Do you prefer a certain type of wood? I work with every material that comes along my way. I have worked for example with fiberglass, with concrete and even with bread. My background as an artist is craftsmanship, as I am a skilled wooden boat builder and a master of furniture making. Thus, my principle material has been wood, and I use it a great deal. My preferred wood is oak, as it is durable and also because of it contains Tannin, which makes it very reactive. I use this potential to obtain different colours out of it.

What happens if you hit a knot in the wood? It forces me to find a deviation or to find a new approach to the first idea. I rarely complain about that, often it makes the sculpture more authentic.

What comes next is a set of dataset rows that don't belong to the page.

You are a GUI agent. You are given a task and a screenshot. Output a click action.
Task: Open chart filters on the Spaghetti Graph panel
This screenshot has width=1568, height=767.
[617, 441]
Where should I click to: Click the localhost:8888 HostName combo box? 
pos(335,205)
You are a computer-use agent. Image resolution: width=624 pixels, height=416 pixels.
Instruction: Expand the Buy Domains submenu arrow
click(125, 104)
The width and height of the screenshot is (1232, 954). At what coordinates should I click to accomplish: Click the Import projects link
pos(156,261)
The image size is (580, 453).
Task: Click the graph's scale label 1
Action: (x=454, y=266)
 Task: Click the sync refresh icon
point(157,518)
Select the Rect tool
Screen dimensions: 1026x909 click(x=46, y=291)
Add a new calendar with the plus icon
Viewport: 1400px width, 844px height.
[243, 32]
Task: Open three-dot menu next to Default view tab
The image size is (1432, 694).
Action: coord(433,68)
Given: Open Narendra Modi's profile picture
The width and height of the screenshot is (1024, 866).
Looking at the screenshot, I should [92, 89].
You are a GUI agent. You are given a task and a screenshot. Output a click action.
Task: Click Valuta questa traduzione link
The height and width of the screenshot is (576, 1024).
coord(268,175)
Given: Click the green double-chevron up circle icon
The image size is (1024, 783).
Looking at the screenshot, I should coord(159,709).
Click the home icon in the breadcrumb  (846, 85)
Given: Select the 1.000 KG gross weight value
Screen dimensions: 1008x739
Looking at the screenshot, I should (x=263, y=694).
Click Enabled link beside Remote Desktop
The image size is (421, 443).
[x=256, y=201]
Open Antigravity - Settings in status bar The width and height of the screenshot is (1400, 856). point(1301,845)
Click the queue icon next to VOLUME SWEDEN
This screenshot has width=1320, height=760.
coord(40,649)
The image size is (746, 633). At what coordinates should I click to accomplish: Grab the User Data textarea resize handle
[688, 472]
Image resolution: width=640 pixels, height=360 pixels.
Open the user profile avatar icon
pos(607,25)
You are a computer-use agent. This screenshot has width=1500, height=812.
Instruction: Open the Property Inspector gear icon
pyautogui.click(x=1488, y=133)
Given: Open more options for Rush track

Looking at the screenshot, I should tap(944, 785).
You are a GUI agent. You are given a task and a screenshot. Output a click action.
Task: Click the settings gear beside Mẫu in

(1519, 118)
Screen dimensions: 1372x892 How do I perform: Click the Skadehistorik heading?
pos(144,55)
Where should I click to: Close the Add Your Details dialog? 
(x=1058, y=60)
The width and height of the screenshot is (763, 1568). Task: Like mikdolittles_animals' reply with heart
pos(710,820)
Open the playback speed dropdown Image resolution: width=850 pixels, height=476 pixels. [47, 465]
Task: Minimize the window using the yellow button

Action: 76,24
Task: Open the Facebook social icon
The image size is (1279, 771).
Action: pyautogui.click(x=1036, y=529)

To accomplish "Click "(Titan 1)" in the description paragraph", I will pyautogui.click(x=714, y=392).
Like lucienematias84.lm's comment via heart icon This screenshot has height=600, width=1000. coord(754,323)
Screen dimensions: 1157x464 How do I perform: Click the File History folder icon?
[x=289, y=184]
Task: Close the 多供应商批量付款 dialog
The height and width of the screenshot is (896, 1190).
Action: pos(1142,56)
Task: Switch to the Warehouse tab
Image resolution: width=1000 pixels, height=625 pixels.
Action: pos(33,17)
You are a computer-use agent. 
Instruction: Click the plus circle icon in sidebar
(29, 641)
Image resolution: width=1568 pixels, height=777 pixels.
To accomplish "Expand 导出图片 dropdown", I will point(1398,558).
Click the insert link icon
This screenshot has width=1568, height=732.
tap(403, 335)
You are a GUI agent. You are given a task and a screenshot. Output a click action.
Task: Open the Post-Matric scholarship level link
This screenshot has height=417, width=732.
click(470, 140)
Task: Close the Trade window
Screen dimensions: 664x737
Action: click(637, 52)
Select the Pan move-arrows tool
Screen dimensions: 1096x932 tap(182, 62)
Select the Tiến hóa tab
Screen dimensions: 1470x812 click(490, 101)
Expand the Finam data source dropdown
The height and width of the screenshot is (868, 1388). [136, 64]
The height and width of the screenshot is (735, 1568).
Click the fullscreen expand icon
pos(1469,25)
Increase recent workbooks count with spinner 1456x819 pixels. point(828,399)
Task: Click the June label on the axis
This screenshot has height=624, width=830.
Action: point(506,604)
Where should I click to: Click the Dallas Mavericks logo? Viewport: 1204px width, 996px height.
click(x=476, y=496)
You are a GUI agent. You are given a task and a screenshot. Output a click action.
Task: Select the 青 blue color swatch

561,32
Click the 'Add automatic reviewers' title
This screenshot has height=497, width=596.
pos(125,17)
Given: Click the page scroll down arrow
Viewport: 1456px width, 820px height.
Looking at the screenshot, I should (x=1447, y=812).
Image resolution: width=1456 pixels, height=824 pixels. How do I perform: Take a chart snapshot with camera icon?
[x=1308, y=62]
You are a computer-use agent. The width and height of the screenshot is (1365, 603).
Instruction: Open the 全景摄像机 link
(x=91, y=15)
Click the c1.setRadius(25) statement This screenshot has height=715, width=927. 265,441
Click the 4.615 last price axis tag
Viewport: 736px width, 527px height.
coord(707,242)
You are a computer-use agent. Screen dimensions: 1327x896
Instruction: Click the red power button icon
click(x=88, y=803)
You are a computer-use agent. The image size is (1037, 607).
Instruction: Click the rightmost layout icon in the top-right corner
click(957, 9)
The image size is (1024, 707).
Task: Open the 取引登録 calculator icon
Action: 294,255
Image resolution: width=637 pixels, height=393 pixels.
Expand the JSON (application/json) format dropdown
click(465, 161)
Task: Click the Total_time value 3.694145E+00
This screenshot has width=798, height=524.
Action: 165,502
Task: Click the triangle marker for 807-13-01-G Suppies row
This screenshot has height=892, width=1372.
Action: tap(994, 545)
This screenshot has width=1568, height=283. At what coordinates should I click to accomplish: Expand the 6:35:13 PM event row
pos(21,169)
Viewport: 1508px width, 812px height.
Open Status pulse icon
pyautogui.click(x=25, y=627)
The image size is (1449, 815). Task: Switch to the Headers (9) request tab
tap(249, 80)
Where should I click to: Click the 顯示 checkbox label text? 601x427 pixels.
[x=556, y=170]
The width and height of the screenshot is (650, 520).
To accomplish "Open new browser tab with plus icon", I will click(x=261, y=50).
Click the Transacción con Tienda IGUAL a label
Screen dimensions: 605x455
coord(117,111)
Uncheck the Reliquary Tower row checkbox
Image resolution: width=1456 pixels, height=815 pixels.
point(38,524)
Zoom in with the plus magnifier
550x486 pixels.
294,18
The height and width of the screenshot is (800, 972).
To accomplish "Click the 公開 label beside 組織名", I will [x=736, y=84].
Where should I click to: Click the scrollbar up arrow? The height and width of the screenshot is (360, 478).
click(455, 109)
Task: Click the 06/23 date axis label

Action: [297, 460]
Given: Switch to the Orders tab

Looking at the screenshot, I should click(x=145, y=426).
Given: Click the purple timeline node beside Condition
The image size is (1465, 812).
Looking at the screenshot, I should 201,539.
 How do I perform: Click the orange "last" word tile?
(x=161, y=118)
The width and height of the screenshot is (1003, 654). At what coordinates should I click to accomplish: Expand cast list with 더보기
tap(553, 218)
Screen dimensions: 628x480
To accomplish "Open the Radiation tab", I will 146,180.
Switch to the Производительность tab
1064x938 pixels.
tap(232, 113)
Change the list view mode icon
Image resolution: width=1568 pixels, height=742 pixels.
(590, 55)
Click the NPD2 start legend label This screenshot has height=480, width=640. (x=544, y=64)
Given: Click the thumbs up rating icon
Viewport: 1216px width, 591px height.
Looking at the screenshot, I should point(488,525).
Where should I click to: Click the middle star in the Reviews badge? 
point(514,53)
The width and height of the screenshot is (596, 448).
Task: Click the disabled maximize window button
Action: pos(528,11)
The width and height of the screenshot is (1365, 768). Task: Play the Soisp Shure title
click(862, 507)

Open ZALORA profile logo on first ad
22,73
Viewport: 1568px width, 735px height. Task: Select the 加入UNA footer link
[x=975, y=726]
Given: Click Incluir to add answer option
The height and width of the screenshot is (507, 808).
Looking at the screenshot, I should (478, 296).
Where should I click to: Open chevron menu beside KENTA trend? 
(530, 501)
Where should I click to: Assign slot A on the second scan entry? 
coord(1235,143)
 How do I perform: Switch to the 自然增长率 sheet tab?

You will be creating an Atlantic Bridge on your way from Hamburg to New York. Does it mean more that you will be bridging the two continents while sculpting one out of wood? I think it is an interesting “picture” to build a bridge over the Atlantic on a ship that is actually crossing the Atlantic. Almost a poem.

You may have an audience on the cruise….is that a distraction? What about poor weather and a rocking ship? I will find out what it feels like. Usually I prefer to work by myself in my atelier. When the QM2 will be rocking and in poor condition I certainly will not work on the sculpture. I will then find myself a neat and cozy place to enjoy the view on the wild Atlantic ocean.

If you had a choice of one favourite bridge, would it be New York or Hamburg? Or somewhere else? The Sydney Harbour Bridge would be my choice. I do not think that it is a very aesthetic one, but as a young man I travelled around the world and have very personal memories of that bridge.

Do you intend to create more bridge-related sculptures? We will find out what happens, inspirations and ideas are hard to plan.

Is there one sculpture or group of sculptures of which you are most proud? It is always changing, in the moment I work very hard and am focused on combined wood and concrete sculptures.